* **DIRECTIONS**
In the records below, find the line containing "At what coordinates", then print it and every following line exactly, through the last, without pictures.

Entries taken from a collection

▬▬▬▬▬▬▬▬▬▬

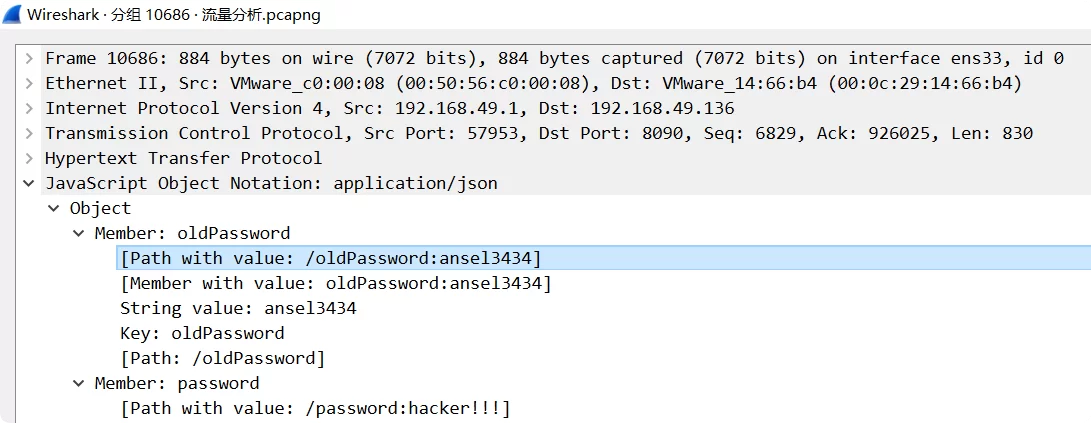Select the Transmission Control Protocol row text
The height and width of the screenshot is (423, 1091).
point(539,134)
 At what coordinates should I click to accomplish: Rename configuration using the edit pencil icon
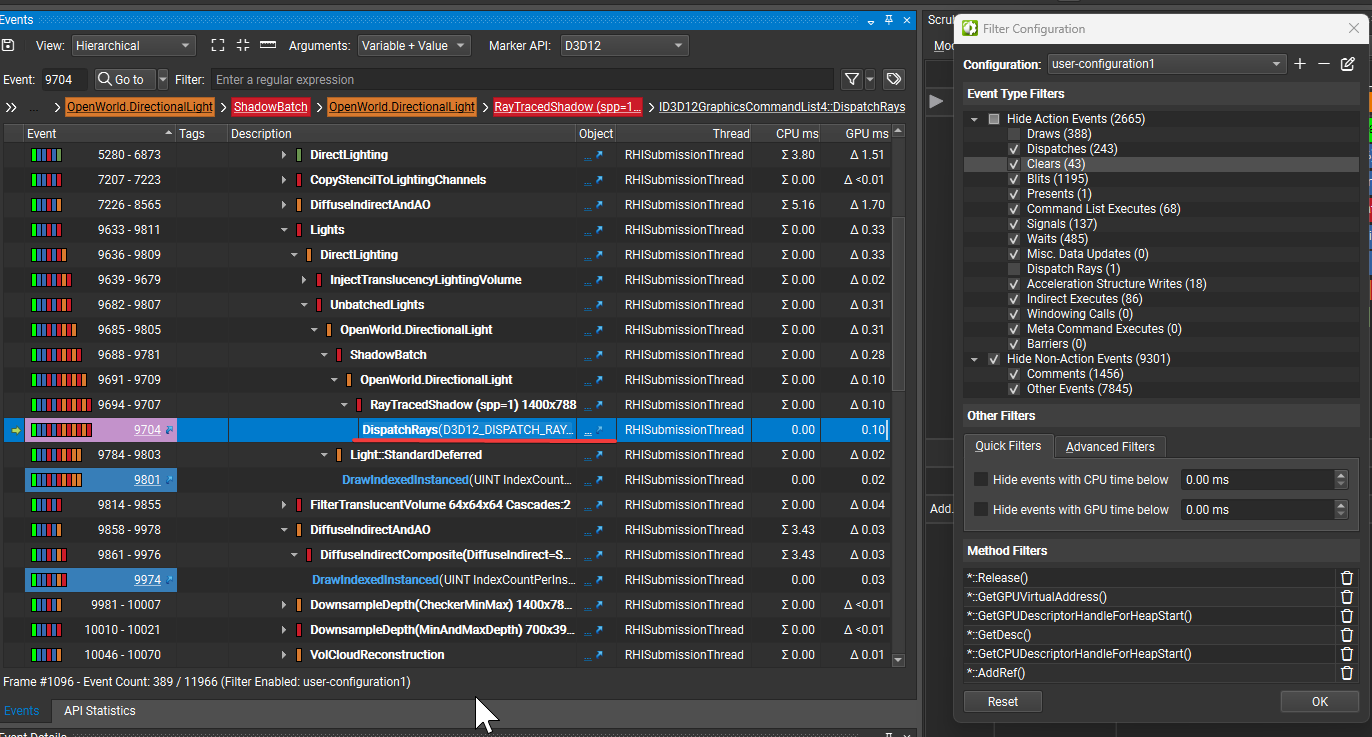pos(1348,64)
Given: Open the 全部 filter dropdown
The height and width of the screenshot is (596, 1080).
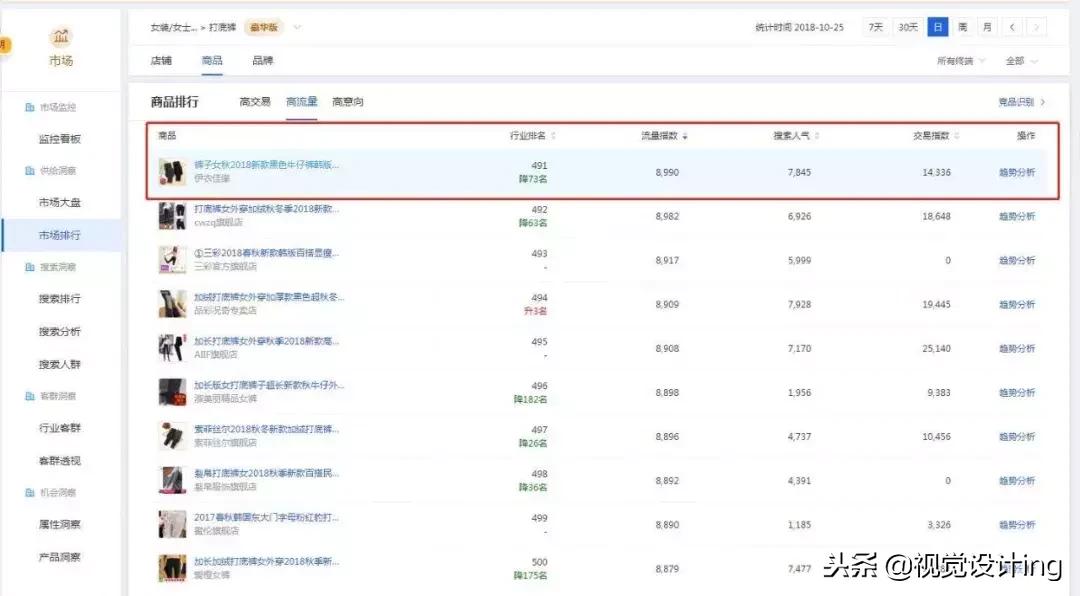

▬▬▬▬▬▬▬▬▬▬

* **RESPONSE FOR THIS EXERCISE**
 At what coordinates should I click to accomplish: Rename configuration using the edit pencil icon
pos(1348,64)
Given: Open the 全部 filter dropdown
The height and width of the screenshot is (596, 1080).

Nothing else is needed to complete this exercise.